Tracy Letts, who often writes about the dysfunction extant in family systems, pulls the curtain back from a dramatic examination a specific tortured American family, to examine the cultural underbelly of the provenance of that systemic dysfunction – how Mary Page might have been traumatized. In 1996 when she is 50 (Kellie Overbey), Mary Page “I told you to get some help! Didn’t I? I told you that your drinking was out of control! You’re killing yourself!”

This is one of the “panels” that Mary Page “sews” during her life.

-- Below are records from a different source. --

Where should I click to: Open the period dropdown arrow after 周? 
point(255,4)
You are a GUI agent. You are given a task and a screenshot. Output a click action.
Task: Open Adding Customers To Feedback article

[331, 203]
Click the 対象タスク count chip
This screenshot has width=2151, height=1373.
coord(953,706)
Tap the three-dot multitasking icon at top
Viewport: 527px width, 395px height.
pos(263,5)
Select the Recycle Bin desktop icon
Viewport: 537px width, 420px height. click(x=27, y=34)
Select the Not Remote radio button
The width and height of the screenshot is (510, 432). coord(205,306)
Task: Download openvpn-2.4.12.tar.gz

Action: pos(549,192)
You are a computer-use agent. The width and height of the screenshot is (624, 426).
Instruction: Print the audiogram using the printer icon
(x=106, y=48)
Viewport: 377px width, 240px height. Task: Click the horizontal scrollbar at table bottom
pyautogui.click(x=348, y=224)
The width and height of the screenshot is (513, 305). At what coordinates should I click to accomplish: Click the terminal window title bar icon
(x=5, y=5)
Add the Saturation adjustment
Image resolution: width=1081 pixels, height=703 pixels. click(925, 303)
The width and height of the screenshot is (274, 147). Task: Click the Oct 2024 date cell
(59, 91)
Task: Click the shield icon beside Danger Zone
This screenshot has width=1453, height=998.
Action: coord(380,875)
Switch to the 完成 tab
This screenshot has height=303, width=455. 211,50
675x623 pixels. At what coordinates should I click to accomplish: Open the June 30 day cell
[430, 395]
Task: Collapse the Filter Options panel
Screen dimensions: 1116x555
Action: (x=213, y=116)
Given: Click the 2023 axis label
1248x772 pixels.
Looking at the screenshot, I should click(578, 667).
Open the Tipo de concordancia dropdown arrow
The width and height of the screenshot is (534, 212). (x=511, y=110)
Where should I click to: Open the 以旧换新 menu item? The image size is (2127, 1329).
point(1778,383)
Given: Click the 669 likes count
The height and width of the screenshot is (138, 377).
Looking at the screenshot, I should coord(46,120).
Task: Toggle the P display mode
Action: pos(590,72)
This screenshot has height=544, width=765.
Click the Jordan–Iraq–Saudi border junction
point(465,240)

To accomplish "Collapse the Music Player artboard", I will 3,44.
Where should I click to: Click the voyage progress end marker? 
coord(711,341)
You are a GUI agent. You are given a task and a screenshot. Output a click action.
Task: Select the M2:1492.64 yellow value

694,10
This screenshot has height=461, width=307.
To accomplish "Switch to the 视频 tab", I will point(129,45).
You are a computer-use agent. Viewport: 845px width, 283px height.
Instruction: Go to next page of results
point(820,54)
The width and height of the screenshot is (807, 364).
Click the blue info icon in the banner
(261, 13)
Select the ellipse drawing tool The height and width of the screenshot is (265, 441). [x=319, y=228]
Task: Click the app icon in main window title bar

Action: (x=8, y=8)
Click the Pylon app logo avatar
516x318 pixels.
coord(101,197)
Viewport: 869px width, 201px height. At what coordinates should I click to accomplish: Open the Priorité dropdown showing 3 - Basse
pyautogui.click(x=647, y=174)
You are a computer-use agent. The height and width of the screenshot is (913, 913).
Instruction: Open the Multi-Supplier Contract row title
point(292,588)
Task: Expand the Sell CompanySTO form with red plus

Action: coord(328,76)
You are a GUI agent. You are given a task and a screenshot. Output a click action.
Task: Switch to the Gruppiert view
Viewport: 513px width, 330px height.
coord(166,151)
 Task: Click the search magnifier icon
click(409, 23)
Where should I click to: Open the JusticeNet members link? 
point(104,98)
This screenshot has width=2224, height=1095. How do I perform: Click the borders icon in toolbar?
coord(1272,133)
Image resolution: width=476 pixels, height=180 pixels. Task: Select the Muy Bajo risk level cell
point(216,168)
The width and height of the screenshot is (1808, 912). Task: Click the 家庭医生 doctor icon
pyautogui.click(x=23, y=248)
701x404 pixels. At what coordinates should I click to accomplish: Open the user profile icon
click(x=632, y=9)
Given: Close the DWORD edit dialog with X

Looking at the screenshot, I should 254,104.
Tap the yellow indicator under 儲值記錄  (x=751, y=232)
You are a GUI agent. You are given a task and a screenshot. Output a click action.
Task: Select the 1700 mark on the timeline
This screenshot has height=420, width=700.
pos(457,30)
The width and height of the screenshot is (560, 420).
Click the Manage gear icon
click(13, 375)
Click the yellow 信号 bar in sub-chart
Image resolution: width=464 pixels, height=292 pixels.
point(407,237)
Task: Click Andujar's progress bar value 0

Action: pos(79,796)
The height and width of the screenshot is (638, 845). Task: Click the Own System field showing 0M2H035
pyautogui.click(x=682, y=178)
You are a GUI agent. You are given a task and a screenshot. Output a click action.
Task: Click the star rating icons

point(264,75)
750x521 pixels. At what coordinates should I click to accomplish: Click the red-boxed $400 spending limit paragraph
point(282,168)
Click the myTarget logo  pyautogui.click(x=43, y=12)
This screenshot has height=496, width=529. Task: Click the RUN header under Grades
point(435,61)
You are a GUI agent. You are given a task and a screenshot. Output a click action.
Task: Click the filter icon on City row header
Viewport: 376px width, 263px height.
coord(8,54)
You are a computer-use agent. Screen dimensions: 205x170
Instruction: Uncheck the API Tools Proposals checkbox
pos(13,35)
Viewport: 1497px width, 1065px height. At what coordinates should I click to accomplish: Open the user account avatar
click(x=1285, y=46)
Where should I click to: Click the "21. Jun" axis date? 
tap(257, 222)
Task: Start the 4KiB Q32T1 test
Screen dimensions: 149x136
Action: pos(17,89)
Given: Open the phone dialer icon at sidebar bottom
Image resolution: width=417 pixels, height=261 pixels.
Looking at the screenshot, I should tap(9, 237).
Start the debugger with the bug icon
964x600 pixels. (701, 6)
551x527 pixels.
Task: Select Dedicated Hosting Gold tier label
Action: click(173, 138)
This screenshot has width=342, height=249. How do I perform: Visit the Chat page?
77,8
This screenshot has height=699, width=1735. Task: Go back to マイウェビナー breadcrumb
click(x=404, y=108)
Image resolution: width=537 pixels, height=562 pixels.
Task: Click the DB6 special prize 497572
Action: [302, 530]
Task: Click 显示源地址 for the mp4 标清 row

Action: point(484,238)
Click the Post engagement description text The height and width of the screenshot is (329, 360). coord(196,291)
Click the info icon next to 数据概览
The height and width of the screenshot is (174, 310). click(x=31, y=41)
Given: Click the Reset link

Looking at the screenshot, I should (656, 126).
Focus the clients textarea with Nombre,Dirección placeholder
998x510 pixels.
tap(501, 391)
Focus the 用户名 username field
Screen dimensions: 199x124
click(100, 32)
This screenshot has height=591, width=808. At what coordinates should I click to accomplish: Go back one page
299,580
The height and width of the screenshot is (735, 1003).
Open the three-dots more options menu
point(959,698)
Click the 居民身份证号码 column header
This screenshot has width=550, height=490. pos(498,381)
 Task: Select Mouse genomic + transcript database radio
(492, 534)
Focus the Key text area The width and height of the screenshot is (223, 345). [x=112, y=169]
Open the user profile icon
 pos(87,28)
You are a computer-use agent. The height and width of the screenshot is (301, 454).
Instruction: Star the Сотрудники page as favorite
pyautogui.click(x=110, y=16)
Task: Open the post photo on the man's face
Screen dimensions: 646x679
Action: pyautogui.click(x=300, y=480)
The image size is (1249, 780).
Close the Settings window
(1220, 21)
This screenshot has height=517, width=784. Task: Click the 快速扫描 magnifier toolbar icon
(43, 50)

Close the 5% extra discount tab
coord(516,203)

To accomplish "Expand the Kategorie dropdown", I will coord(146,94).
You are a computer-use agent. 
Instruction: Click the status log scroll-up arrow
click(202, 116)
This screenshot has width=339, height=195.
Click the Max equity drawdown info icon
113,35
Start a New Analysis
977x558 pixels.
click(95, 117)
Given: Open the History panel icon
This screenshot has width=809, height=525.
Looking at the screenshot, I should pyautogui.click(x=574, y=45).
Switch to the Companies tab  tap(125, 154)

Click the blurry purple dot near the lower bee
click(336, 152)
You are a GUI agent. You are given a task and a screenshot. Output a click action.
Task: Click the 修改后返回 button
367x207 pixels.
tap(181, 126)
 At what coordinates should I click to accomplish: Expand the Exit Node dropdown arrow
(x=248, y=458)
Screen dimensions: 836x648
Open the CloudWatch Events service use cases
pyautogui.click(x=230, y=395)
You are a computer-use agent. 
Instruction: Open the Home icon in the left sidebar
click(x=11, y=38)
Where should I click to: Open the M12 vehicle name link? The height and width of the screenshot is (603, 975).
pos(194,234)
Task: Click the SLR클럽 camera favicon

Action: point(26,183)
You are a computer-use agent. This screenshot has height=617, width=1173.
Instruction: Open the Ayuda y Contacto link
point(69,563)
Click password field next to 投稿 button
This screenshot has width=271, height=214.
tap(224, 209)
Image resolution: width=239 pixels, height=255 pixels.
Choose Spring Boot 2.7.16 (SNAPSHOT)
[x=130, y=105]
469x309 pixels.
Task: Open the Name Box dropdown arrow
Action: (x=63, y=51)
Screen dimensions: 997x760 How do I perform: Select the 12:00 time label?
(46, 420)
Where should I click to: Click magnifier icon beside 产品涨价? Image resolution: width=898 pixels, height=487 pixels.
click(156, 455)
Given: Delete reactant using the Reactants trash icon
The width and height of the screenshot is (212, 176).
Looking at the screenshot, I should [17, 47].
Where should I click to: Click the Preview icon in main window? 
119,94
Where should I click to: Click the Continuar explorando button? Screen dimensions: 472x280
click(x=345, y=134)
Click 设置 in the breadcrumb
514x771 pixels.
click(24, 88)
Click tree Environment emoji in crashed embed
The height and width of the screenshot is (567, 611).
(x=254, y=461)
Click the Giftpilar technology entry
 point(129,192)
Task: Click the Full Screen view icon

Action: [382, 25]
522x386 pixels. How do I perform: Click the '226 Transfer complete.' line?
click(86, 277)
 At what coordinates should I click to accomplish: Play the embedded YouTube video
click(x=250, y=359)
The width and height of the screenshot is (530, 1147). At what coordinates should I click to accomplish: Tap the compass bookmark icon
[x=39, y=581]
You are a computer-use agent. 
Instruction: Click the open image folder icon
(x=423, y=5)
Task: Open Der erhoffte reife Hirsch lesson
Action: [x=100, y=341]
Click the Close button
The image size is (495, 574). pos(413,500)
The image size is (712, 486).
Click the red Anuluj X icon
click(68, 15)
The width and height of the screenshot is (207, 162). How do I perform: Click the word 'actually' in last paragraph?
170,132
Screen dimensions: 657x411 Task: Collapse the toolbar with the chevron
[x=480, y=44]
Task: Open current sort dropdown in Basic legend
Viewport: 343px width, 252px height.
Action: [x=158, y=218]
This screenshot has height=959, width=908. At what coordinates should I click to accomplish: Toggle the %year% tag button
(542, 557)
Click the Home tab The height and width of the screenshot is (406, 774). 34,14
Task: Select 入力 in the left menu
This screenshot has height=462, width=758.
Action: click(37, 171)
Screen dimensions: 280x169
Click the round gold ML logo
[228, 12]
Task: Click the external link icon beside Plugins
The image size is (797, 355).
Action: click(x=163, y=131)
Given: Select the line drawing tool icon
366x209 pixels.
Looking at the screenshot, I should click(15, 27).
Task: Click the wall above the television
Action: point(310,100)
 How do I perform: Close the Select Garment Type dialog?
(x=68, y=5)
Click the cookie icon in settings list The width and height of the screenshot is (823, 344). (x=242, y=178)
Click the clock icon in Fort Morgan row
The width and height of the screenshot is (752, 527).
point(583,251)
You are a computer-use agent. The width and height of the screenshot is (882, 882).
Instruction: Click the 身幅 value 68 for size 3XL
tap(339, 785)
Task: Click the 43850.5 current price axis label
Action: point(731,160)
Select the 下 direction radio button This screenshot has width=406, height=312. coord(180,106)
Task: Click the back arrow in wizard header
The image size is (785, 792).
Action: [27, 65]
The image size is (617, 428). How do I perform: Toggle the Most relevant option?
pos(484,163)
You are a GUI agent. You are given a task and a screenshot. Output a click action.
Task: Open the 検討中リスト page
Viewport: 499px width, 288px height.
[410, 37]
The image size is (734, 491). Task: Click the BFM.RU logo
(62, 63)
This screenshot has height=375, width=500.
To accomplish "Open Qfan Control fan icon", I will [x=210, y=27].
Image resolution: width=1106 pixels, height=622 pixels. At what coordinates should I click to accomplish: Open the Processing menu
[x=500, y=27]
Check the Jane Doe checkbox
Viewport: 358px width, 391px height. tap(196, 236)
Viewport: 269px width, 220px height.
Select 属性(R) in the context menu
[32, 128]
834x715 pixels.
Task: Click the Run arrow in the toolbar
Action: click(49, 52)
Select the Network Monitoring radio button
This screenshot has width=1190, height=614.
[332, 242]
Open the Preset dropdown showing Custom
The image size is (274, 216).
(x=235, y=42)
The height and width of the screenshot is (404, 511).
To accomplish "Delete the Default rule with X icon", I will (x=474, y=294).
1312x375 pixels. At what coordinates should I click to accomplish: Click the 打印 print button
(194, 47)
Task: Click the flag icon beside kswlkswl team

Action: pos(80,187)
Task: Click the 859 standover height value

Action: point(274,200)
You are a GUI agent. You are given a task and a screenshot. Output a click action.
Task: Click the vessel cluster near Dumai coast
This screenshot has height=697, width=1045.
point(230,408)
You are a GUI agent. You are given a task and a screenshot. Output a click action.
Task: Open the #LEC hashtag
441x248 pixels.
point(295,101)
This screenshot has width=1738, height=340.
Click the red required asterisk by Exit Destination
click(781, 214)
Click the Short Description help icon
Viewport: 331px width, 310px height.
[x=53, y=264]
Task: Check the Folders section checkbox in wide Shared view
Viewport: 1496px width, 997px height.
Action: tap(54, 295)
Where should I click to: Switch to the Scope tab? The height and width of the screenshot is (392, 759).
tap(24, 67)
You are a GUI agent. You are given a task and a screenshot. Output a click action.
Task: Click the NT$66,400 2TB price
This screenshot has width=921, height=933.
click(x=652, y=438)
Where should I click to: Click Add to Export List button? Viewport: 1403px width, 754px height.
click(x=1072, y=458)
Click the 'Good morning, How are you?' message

This metaphor of the patchwork quilt – its stains, the “different” women making the quilt, the materials used, the relative condition of each panel – is introduced at the end of the play when in 2005 fifty-nine-year-old Mary Page (Blair Brown) visits the drycleaners in Lexington, Kentucky and she asks the proprietor Ben (Elliot Villar) whether her “quilt” can be repaired and cleaned.

Each scene, each panel, discloses a “bit” of Mary Page’s life, her relationships with her children, the disparate experiences with marriage with three husbands. Indeed, there is dysfunction in each of these vignettes; however, it is what underlies the dysfunction – the trauma involved in the vicissitudes of life – that energizes Tracy Letts’s script and makes Mary Page an “Everywoman.” She is an accountant in Kentucky trying to figure out who she is and where she fits into the larger community. She faces abuse and neglect: she abuses and neglects. She has extramarital affairs. She sees a “shrink” (Marcia Debonis) at thirty-six (Tatiana Maslany).

Under Lila Neugebauer’s exquisite direction, the actors playing Mary Page each give intriguing performances that focus on the pastiche of one “ordinary” American facing the dangers inherent in leaving “the crib” and separating and individuating from the nuclear family. This collage of a person seems to be a copy of other stories like those “belonging to” Mary Page Marlowe and this familiarity is the source of the plays disquieting construction and execution. The actors who are part of each panel in Mary Page’s life also deliver authentic and believable performances.

Laura Jellinek’s multi-level set, Kay Voyce’s decade specific costumes, and Tyler Micoleau’s lighting work well with the actors’ craft to delineate scenes, places, and moods. Brandon Wolcott’s sound design and Bray Poor’s original music envelope the work of the creative team in sonorous tones of expectation.


“Mary Page Marlowe” runs at Second Stage’s Tony Kiser Theater (305 West 43rd Street) through Sunday August 12, 2018. For further information about the production including cast, creative team, performance schedule, and to purchase tickets, visit Running time is 1 hour and 30 minutes without intermission.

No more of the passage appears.